Diagram showing the process of updating an HTML measure
Updating an HTML measure

The Building Blocks: Measures

To demonstrate the versatility of this approach, here are some of the DAX measures used in our example. These are generic metrics applicable to any org, organized by their role in the dashboard.

Main Value Measures

These measures represent the primary data shown on the front of the card.

				
					-- Counts the number of distinct users, providing a clear view of unique audience reach.
Unique Viewers = DISTINCTCOUNT('FactTable'[UserID])

				
			
				
					-- A simple count of rows to measure the total volume of interactions or events.
Views = COUNTROWS('FactTable')

				
			
				
					-- Monitors the total number of users who have permission or have accessed a specific resource.
Total User Access = DISTINCTCOUNT('AccessTable'[UserID])

				
			
				
					-- A ratio measure indicating engagement or adoption rates.
% Viewers vs Total Access =
DIVIDE(
    [Unique Viewers],
    [Total User Access],
    0
)

				
			

Icon Measures (SVG)

These measures return the raw SVG code for the icons used in each card.

				
					-- SVG for the 'Users' icon, representing total users with access.
C1_IconSVG =
    "<svg xmlns='http://www.w3.org/2000/svg' width='24' height='24' viewBox='0 0 24 24' fill='none' stroke='currentColor' stroke-width='2' stroke-linecap='round' stroke-linejoin='round' class='feather feather-users'><path d='M17 21v-2a4 4 0 0 0-4-4H5a4 4 0 0 0-4 4v2'></path><circle cx='9' cy='7' r='4'></circle><path d='M23 21v-2a4 4 0 0 0-3-3.87'></path><path d='M16 3.13a4 4 0 0 1 0 7.75'></path></svg>"

				
			

Measures that return a string containing <svg>...</svg> code allow for pixel-perfect, vector-based icons that scale without losing quality.

How the Dynamism Works

The heart of this system is a DAX measure that uses the CONCATENATEX function. This function iterates through the CardsConfig table, injecting the metadata into a pre-defined HTML/CSS template.

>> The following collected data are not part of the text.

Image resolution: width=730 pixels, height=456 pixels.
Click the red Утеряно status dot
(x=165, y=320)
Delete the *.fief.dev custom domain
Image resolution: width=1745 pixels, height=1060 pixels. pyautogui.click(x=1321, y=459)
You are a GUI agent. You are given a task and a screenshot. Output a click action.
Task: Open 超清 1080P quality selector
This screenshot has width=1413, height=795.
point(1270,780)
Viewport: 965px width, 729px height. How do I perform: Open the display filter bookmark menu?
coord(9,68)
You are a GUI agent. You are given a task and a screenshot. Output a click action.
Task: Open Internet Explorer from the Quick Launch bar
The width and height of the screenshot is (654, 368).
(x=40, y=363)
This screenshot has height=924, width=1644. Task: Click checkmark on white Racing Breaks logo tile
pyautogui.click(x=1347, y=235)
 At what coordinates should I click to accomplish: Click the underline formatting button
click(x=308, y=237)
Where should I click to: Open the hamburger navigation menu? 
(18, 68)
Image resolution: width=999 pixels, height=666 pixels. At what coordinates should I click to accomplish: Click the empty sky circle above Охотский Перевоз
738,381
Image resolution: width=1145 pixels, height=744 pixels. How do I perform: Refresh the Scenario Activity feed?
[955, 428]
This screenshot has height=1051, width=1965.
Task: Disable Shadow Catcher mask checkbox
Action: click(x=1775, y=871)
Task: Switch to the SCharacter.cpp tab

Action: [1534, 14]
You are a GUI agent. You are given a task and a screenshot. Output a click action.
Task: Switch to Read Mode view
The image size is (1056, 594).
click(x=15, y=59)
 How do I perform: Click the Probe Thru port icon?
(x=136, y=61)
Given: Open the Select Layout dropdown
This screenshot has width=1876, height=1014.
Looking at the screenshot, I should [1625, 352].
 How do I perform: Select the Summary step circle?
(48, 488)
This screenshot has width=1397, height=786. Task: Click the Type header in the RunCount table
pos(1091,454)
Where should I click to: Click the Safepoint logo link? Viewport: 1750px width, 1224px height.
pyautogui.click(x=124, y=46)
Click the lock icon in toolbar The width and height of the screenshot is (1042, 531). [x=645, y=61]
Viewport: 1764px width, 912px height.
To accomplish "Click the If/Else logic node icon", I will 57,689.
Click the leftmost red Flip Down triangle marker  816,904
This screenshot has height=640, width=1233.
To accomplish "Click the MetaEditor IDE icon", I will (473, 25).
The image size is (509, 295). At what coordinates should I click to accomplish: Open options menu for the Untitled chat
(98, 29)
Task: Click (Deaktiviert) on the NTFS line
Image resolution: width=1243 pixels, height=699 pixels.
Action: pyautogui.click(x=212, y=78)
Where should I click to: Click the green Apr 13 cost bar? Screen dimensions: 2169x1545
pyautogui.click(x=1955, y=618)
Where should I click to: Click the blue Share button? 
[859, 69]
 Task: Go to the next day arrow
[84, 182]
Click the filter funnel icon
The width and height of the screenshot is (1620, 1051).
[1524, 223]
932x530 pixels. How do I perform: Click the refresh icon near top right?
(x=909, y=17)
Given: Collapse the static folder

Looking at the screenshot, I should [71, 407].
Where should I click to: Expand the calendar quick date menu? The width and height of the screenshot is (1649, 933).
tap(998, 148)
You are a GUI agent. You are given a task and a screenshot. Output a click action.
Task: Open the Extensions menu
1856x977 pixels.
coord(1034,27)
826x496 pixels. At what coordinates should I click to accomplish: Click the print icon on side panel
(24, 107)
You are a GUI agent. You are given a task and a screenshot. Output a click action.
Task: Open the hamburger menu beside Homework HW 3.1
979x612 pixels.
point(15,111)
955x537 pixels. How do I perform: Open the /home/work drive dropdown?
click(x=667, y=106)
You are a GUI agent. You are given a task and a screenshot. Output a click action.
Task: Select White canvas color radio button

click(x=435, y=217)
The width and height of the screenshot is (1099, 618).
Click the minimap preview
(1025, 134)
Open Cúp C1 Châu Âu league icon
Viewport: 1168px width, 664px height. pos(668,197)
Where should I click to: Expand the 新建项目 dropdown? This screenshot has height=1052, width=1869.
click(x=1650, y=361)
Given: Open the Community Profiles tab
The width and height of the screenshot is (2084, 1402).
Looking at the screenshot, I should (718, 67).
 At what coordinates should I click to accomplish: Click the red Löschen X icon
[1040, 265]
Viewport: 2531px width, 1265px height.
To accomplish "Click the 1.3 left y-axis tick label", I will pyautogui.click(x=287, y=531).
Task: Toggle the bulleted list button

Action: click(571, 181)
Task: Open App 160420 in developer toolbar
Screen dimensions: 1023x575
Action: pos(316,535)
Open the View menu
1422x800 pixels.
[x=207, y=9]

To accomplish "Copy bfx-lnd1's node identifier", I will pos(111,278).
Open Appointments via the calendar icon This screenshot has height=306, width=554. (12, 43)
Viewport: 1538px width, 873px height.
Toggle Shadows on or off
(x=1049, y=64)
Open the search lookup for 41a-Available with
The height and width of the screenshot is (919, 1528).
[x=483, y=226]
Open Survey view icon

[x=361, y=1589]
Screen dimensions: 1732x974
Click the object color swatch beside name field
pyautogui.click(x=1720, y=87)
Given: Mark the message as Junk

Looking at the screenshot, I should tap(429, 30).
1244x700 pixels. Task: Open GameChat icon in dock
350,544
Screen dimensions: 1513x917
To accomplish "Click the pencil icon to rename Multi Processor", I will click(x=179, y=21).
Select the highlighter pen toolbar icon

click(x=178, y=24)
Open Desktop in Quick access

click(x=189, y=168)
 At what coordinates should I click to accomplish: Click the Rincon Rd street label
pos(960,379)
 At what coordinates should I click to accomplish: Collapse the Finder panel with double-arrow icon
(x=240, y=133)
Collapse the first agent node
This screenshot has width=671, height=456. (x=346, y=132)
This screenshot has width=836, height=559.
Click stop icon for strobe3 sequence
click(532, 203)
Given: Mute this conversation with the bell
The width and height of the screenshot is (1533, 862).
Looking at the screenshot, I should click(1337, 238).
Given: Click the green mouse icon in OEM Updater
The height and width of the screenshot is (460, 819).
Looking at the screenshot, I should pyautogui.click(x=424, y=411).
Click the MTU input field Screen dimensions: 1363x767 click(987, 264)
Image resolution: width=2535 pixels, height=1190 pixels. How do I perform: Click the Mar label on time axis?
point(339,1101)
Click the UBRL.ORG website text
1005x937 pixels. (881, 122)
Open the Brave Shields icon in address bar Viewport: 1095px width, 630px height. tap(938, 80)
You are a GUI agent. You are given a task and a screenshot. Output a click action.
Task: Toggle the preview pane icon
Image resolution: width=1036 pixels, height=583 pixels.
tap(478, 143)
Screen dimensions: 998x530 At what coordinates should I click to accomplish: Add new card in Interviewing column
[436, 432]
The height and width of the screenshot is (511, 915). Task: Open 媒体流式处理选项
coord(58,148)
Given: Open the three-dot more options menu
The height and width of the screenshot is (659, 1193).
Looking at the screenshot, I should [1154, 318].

This architecture solves the scalability problem. If your stakeholders want to add a fifth or sixth metric, you don’t need to resize visuals or copy-paste code. You simply update your configuration table, and the DAX measure automatically generates the new card, perfectly aligned and styled.

Maintaining the System

One of the biggest hurdles in dynamic DAX-HTML systems is evaluating measures stored as text strings. Since DAX cannot natively “execute” a string as a measure, we implement a robust mapping system using SWITCH.

This mapping ensures that when the configuration table asks for any measure, the DAX engine knows exactly which numerical measure to evaluate. While this requires a one-time setup for each new metric, it provides a secure and predictable way to maintain the dashboard.

Screenshot showing code that contains variables for the current HTML card

This is where the user needs to update the CardsConfig table to add or remove cards.

Conclusion

Building dashboards with dynamic HTML cards transforms Power BI from a simple reporting tool into a powerful platform for data storytelling. It allows designers to create pixel-perfect interfaces that are not only beautiful but also incredibly easy to maintain and scale.

Whether you are building an executive summary or a complex operational tracker, the combination of HTML flexibility and DAX logic is a game-changer for modern data professionals.